● **PROVIDED TEXT**:
----

Admittedly, the news of finance minister Trevor Manuel’s resignation made more waves than the rest put together, but the rand’s immediate losses against major currencies were reversed almost as quickly when he announced he was prepared to serve under a new administration.

Manuel, unlike many Mbeki stalwarts, cast out into the political wilderness at the ANC conference in Polokwane last year, retained his senior place on the party’s national executive committee (NEC) list. But he has been subjected to continuous sniping from leftist quarters within the party and its alliance partners, the Communist Party and Cosatu, for his market-friendly policies and insistence on fiscal discipline.Which makes it tempting to think Manuel’s announcement was a demonstration of his power calculated to silence his critics, to show you can remove a president without doing the country much harm but had better think twice before meddling with a competent and respected finance minister.

----

● **GIVEN MATERIAL**:
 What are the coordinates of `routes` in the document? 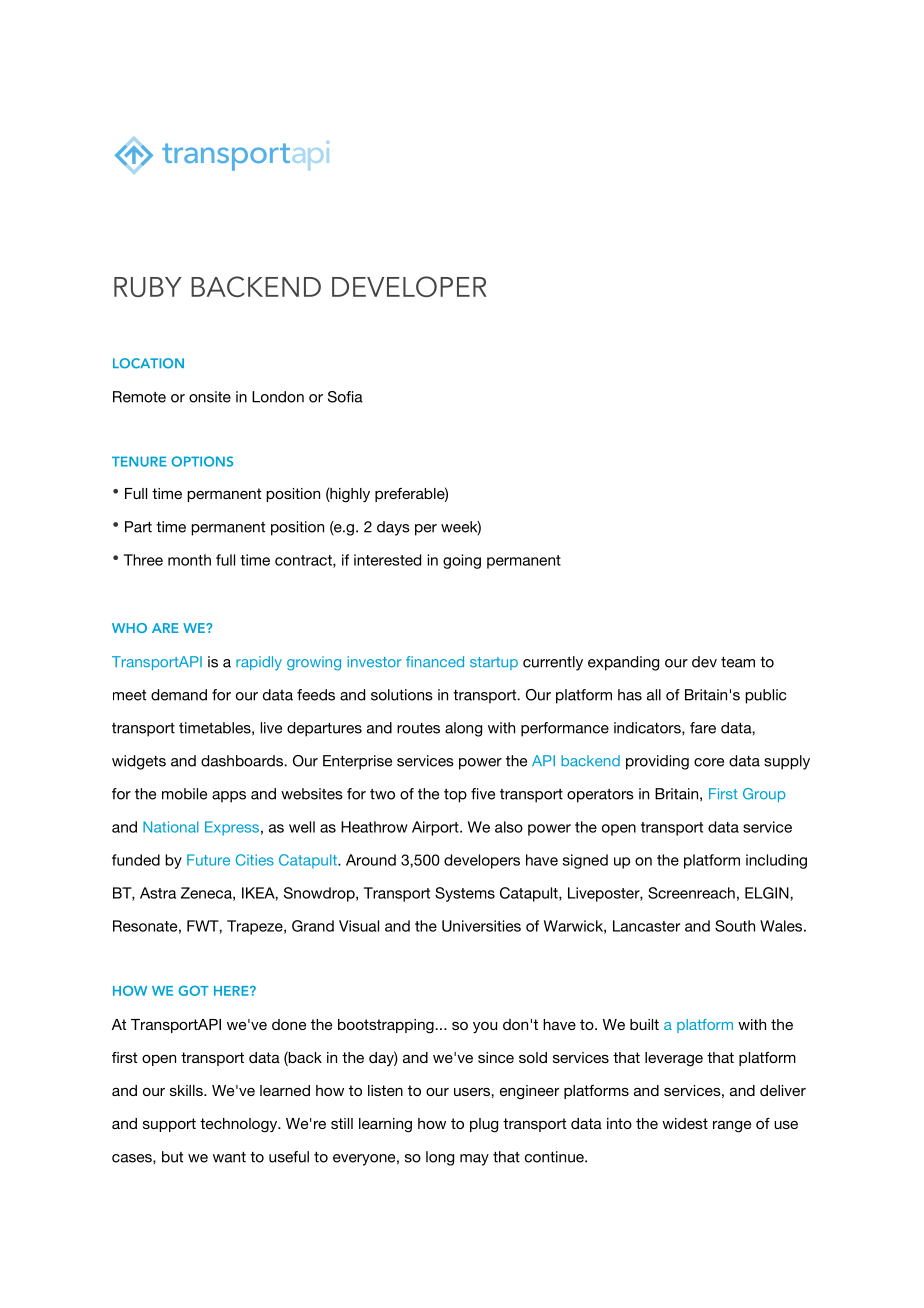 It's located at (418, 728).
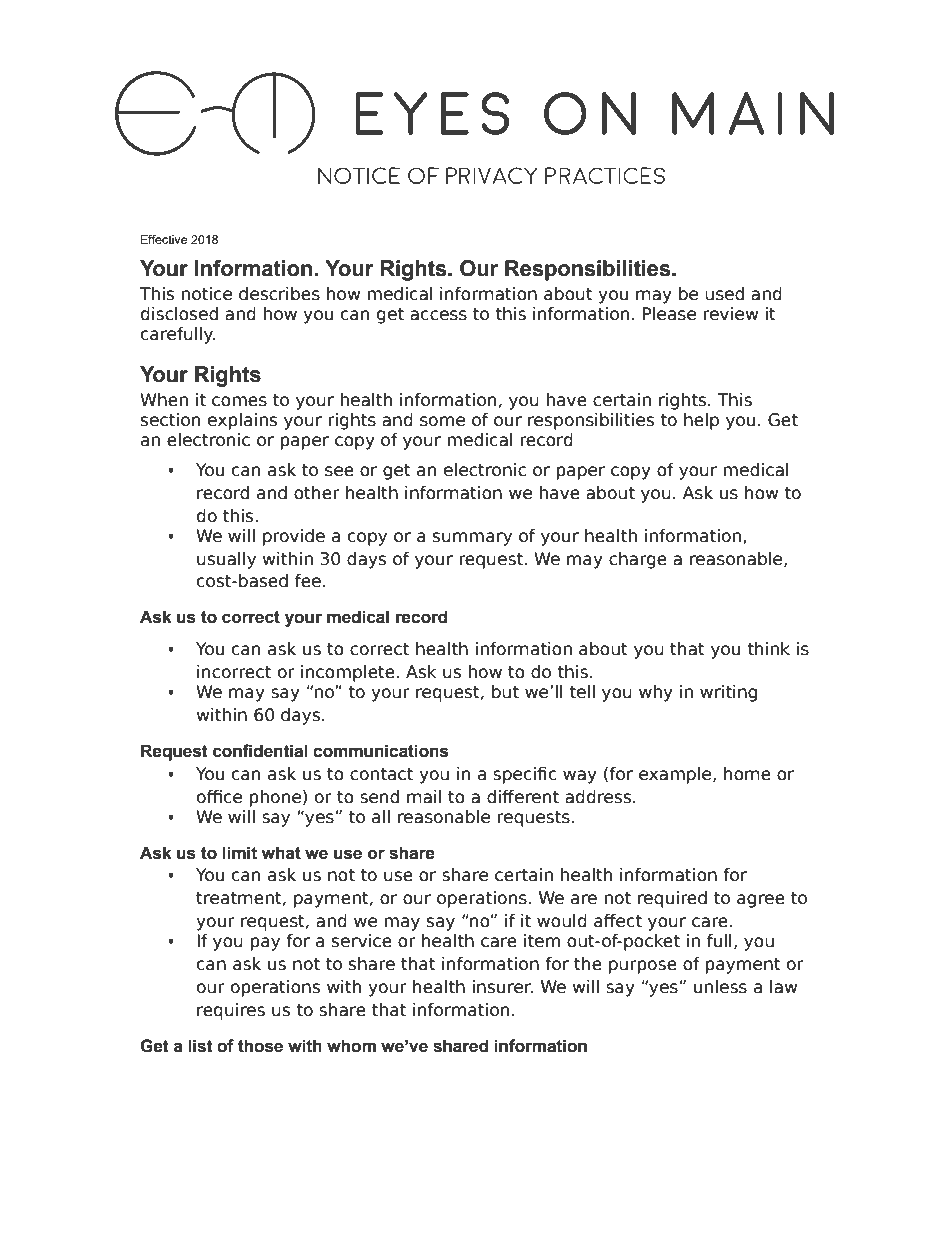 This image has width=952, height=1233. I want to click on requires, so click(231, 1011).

----

● **THE TASKS**:
a) According to the article on Trevor Manuel's resignation, what announcement by Manuel reversed the rand's immediate losses?
b) Translate this sentence from the article on Trevor Manuel's resignation into Spanish: "Manuel, unlike many Mbeki stalwarts, cast out into the political wilderness at the ANC conference in Polokwane last year, retained his senior place on the party’s national executive committee (NEC) list."
c) Pick up the article on Trevor Manuel's resignation after its last sentence and carry it forward.
The material above is separate from the article about Trevor Manuel's resignation.

● **RESULTS FOR EACH TASK**:
a) He announced that he was prepared to serve under a new administration.

b) Manuel, a diferencia de muchos fieles de Mbeki, relegados al desierto político en la conferencia del ANC en Polokwane el año pasado, conservó su puesto destacado en la lista del comité ejecutivo nacional (NEC) del partido.

c)
Manuel claims he was simply following accepted protocol because he served at the president’s pleasure, and the new incumbent should be free to make his own choice without having to sack him. Either way, for now he has cemented his position as the best man to run the country’s coffers, whether by default because no one better could be found at short notice, or design. Our new president Kgalema Motlanthe is everyone’s favourite compromise candidate. He doesn’t have a cloud hanging over his head like ANC president Jacob Zuma, has managed to retain allies in both the Zuma and Mbeki camps when divisions in the ANC were threatening to tear the party apart, and has shown disdain for rash outbursts by ANC Youth League president Julius Malema, including his “kill for Zuma” comments.
Motlanthe has not disappointed. In his first speech to the nation he made reassuring noises that he’d ensure continuity in political and administrative leadership, and wouldn’t be tampering with policies and processes that were working well, particularly in macro-economics.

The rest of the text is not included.